Pour chaque structure, l’INSEE1 définit l’activité figurant dans la Nomenclature d’Activité Française (NAF) qui correspond à son activité principale exercée ; le code qui correspond à l’activité en question est le code APE2. Ce dernier n’ayant qu’une finalité statistique, il fournit une présomption d’exercice de l’activité correspondant au code mais n’en est pas la preuve.

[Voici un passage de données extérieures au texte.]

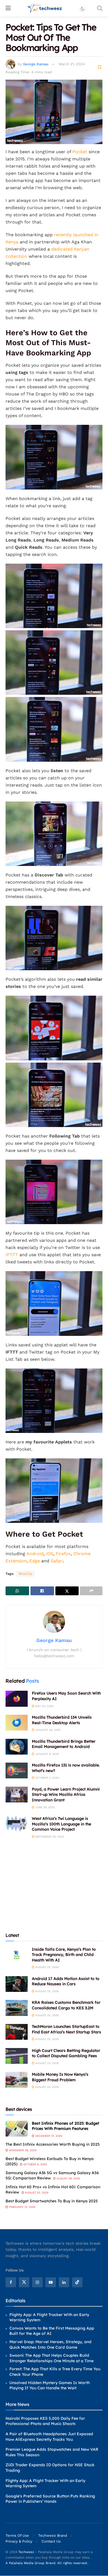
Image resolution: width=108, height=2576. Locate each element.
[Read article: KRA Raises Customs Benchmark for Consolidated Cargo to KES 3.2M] (17, 2008)
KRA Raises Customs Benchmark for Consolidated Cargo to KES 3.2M (66, 2005)
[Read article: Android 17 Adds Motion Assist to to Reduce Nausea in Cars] (17, 1984)
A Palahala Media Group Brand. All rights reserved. (47, 2563)
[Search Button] (99, 8)
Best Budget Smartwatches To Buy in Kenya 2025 (52, 2200)
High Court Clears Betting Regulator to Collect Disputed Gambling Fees (66, 2053)
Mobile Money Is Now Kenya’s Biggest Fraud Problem (60, 2077)
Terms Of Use (17, 2536)
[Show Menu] (8, 8)
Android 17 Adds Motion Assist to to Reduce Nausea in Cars (65, 1981)
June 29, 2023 (44, 1807)
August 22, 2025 (36, 2192)
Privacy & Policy (19, 2541)
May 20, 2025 (43, 1706)
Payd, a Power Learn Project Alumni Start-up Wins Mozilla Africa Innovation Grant (66, 1794)
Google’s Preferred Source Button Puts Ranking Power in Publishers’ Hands (50, 2499)
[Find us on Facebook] (11, 2282)
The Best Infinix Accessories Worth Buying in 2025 (53, 2144)
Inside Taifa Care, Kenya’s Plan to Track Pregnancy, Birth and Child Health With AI (64, 1955)
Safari (57, 1560)
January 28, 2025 (47, 1729)
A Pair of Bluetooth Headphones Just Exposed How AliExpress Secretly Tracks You (49, 2436)
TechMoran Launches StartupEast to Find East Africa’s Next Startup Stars (66, 2029)
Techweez (26, 2552)
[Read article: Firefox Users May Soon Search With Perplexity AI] (17, 1698)
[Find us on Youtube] (50, 2282)
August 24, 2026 (46, 2063)
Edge (34, 1560)
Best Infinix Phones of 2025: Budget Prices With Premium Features (65, 2126)
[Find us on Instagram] (37, 2282)
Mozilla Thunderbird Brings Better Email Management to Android (64, 1744)
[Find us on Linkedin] (64, 2282)
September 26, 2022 (49, 1836)
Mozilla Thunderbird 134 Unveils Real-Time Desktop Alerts (62, 1720)
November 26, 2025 (22, 2150)
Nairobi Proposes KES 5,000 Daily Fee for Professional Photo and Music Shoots (45, 2421)
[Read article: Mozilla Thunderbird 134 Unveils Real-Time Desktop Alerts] (17, 1723)
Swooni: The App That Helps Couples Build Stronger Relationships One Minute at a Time (51, 2358)
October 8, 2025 (34, 2164)
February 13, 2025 (21, 2206)
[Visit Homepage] (45, 8)
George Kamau (35, 64)
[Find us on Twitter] (24, 2282)
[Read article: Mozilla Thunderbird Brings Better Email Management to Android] (17, 1747)
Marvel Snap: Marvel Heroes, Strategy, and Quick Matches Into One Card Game (50, 2344)
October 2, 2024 (46, 1777)
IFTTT (12, 1254)
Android (34, 1553)
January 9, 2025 (46, 1753)
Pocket (79, 151)
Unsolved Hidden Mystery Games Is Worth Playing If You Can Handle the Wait (49, 2385)
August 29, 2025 (68, 2178)
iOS (49, 1553)
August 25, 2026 (46, 1967)
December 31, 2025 (48, 2135)
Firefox (63, 1553)
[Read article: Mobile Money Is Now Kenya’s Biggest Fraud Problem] (17, 2080)
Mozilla (25, 1574)
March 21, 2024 (72, 64)
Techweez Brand (52, 2536)
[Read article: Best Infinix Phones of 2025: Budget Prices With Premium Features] (17, 2129)
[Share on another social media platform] (91, 1590)
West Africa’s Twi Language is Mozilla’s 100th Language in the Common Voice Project (61, 1824)
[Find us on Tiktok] (77, 2282)
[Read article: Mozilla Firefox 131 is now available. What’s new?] (17, 1770)
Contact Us (51, 2541)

1.1. Notions d’employeur occasionnel

La loi définit l'exercice occasionnel de l'activité d'entrepreneur de spectacles. Le nombre de représentations autorisées, sans licence, est fixé à six représentations par année civile. Les entrepreneurs occasionnels de spectacles vivants sont :

  • les personnes physiques ou morales qui n’ont pas pour objet ou pour activité principale l’exploitation de lieux de spectacles, la production ou la diffusion de spectacles,
  • les groupements d’artistes amateurs bénévoles, constitués sous forme d’association loi 1901, lorsqu’ils font appel à un ou plusieurs artistes ou techniciens du spectacle percevant une rémunération.

Les représentations doivent cependant faire l’objet d’une déclaration préalable à la Direction Régionale des Affaires Culturelles (DRAC) ou, par délégation, à la Préfecture de Région, un mois au moins avant la date prévue de celles-ci.

1.2. Régimes des salariés du spectacle

1.2.1. L’intermittence

Les intermittents du spectacle sont des salariés dont l'activité présente une alternance de périodes travaillées et non travaillées.
Les intermittents sont des salariés du spectacle vivant, ou enregistrés sous statut salariés, qui sont engagés par succession de Contrat à Durée Déterminée (CDD). Ils sont donc privés d'emploi par intermittence. Ils ne doivent pas avoir un seul et même employeur.
L’indemnisation du chômage des intermittents du spectacle est un régime particulier pour :

  • Les artistes du spectacle engagés par CDD.
  • Les ouvriers et techniciens engagés par CDD par les employeurs dont le domaine d'activité est strictement défini selon les codes d'activité (APE) et dont la qualification est mentionnée sur une liste.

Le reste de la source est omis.